The Allegations That Explain Everything
The question that dominated public conversation was not simply how she built the network. It was how she kept it running for so long.
Investigators alleged she was wanted in at least ten separate narcotics cases registered across multiple police stations since 2021. Sources further alleged that Punjab Police had arrested her nearly five years ago before releasing her following an alleged bribe payment of seventy million rupees. Those claims remain unproven in court. But they landed in a country already primed to believe that the right connections and the right money can make files disappear, and they dramatically intensified the public conviction that the operation had been shielded by elite protection networks for years.

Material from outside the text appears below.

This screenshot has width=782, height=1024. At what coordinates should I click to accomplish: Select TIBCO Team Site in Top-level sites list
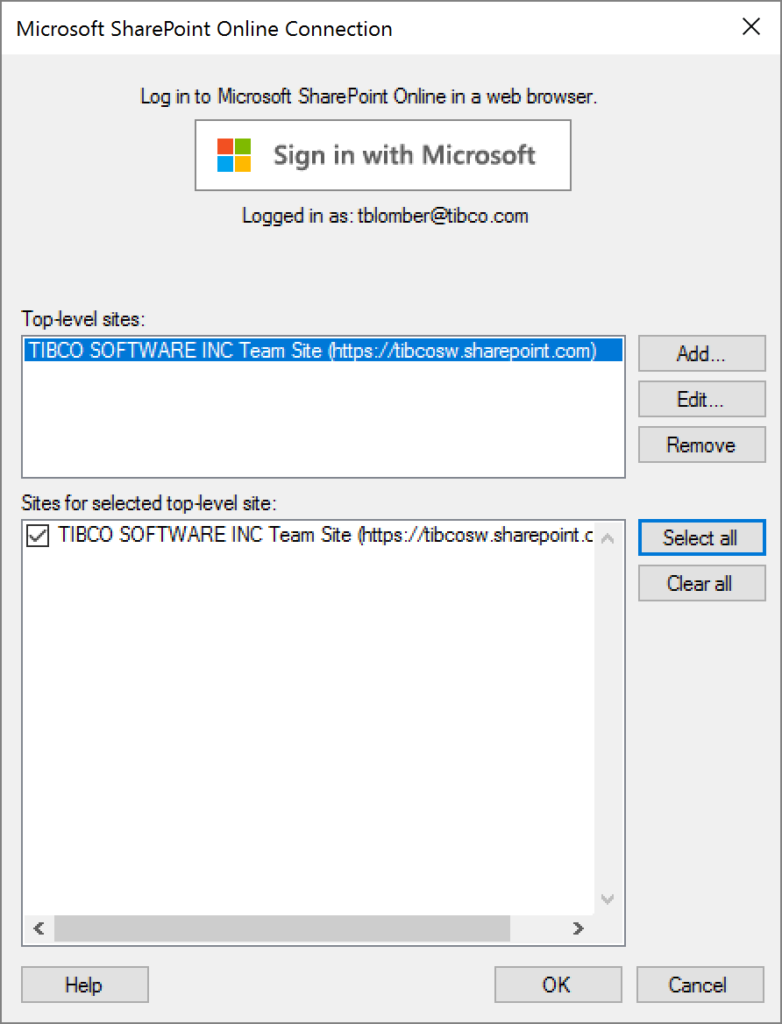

Investigators also alleged that Anmol owns a hotel in Gilgit, pointing to financial interests stretching well beyond Karachi and raising questions about money laundering across multiple provinces. The geographic reach of the alleged operation, with supply chains allegedly connected to Malaysia, Dubai, Bangkok and Colombia and distribution running from Lahore to Karachi to Islamabad, made it clear that what Pakistan was looking at was not a local dealer who got lucky. It was an allegedly organized transnational narcotics operation that had been hiding in plain sight inside Pakistan’s most elite social spaces.

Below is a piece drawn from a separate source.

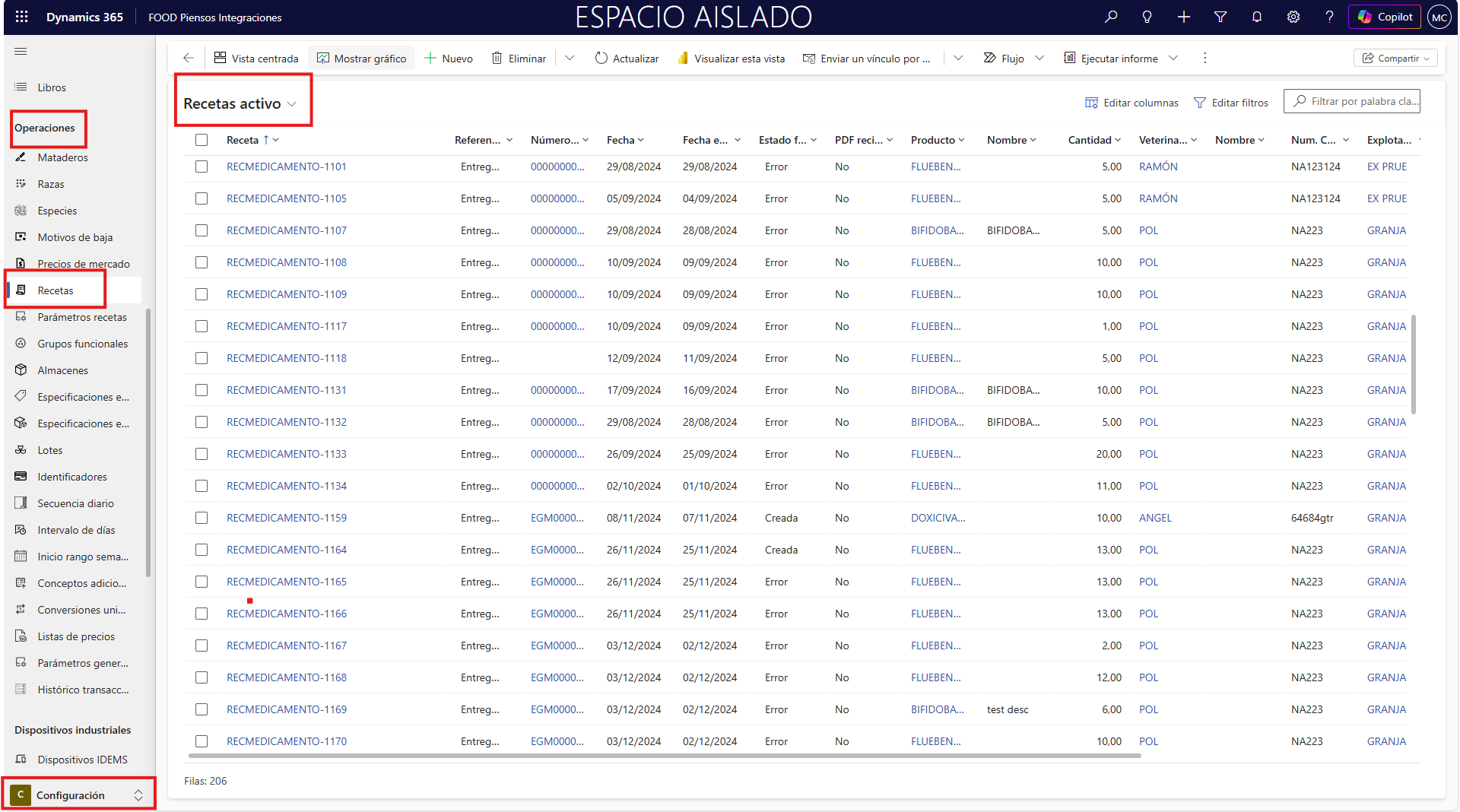Check the select-all rows checkbox

pos(202,140)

The Comparison That Broke The Internet
Pakistanis online were quick to note that Griselda Blanco, the Colombian drug lord who built a cocaine empire in the 1970s and 1980s and whose story became the subject of multiple major productions including the Netflix series Griselda, had become a reference point for how Pinky’s story was being discussed. The parallel was not simply about gender. It was about the way criminal power, when exercised with enough sophistication and the right protection, can begin to look like glamour.
The court footage fed that perception directly. Rather than appearing frightened or diminished, the accused walked through the courtroom as though the proceedings were a formality she had already arranged. Inspector General of Sindh Police Javed Alam Odho ordered an inquiry into the no-handcuffs appearance after it went viral. Several officers were suspended. The same institutional machinery that suspended officers for manhandling Sheema Kermani was now suspending different officers for treating an alleged cocaine dealer too gently. Both sets of suspensions happened within days of each other. The same city. The same police force. The same Sindh government. Two opposite failures of exactly the same institution.

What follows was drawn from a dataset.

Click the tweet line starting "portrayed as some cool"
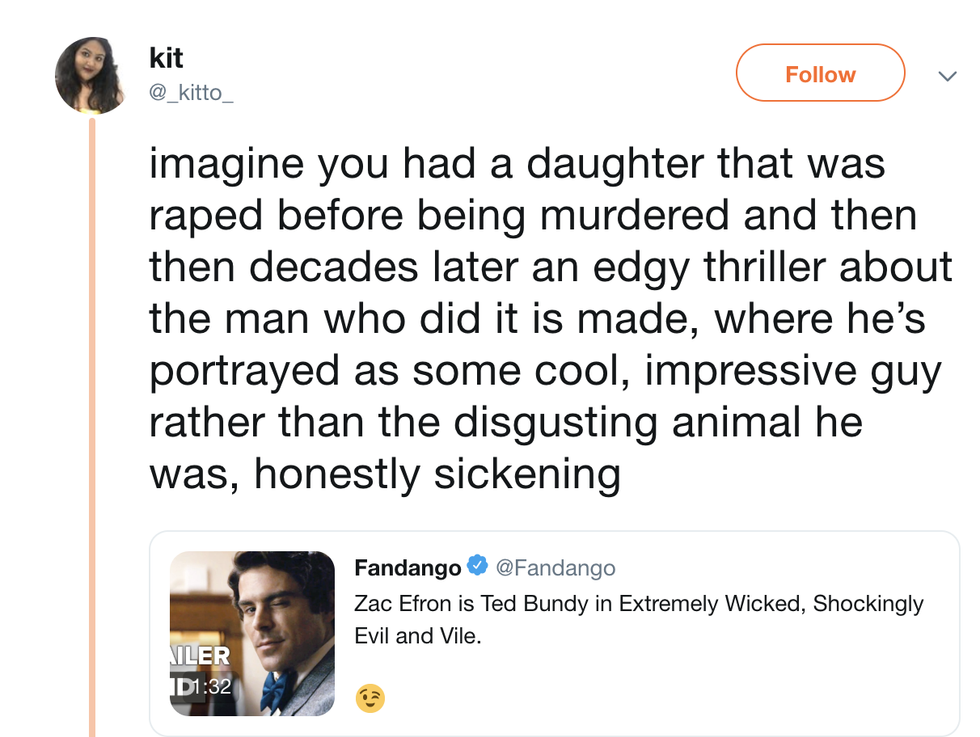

What Pakistan Is Actually Arguing About
The debate that erupted across Pakistani social media was never really about narcotics enforcement procedures. It was about something that Pakistanis have felt for a long time but rarely seen illustrated so starkly within the same week in the same city.
Sheema Kermani spent fifty years building something. She fought for women when the state made fighting dangerous. She danced at shrines after bombings. She organized marches, trained students, directed plays about domestic violence and minority rights and kept an art form alive that her country repeatedly tried to bury. She walked to a press club to ask for permission to march peacefully and was dragged into a police vehicle by officers who covered their own faces while doing it.

Anmol allegedly spent years supplying white powder to the people who run Pakistan’s institutions, its entertainment industry, its sports, its bureaucracy and its law enforcement. She bragged that no one could touch her. She walked into court without restraints while an officer cleared her way.
Three officers were suspended in both cases. The system registered both as errors to be managed. But for the Pakistanis who watched both images appear within the same week, the error was not procedural. The error was the system working exactly as it was designed to.